$x\mapsto \mu(A\cap \bar{B}(x, r))$ is $\mu$-measurable function

Question

I have to show that the map $x\mapsto \mu(A\cap \bar{B}(x, r))$ is $\mu$-measurable for every $A\subset \ X$ and $r>0$, where $\mu$ is Radon measure. I managed to do this when $A$ is $\mu$-measurable set. How to generalize this for possibly non-measurable sets?

Answer 1

Let us assume that $\mu(A)<\infty$. Since $\mu$ is a Radon measure, you can find an $S\subset X$ Borel measurable such that for all Borel measurable sets $B\subset X$ we have $$\mu(A\cap B)=\mu(S\cap B).$$ Then you can use your proof, by using $\tilde{A}:=A\cap B(0,R)$ instead of $A$ for $R$ big enough.

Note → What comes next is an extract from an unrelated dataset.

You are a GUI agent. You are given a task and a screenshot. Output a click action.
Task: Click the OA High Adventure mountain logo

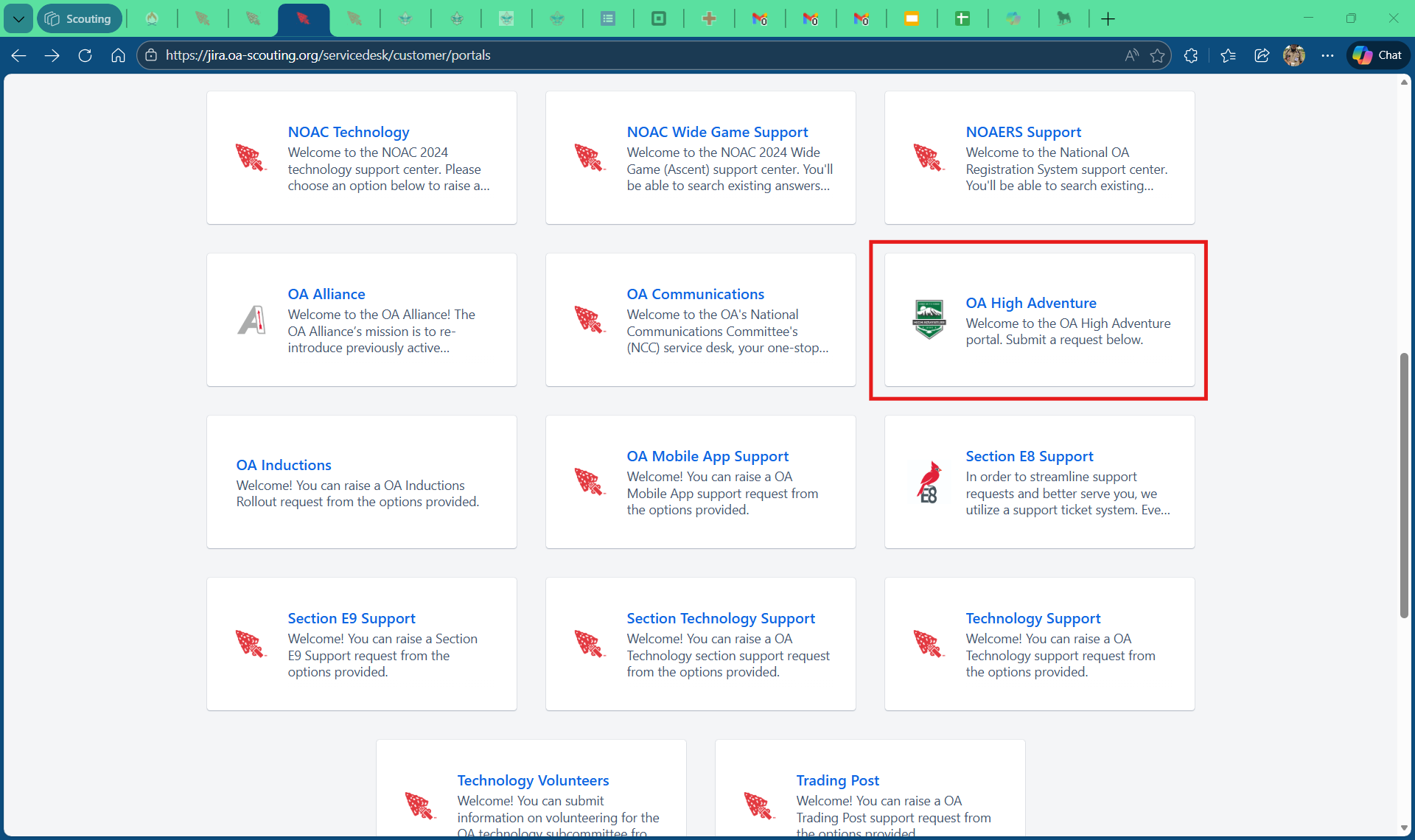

Let me show how to construct such an $S$. Since $\mu$ is Borel regular, you find an $S\subset X$ Borel measurable such that $\mu(S)=\mu(A)$ and $A\subset S$. Now let $B\subset X$ be an arbitrary Borel Set. Since $A\cap B\subset S\cap B$ and $B$ is measurable (and $\mu(S)<\infty$) we have $$\mu(A\cap B)\leq\mu(S\cap B) = \mu(S)-\mu(S\setminus B).$$ Since $A\setminus B\subset S\setminus B$ we further conclude $$\mu(A\cap B)\leq\mu(S\cap B) = \mu(S)-\mu(S\setminus B)\leq \mu(A) - \mu(A\setminus B) = \mu(A\cap B),$$ because $B$ is measurable.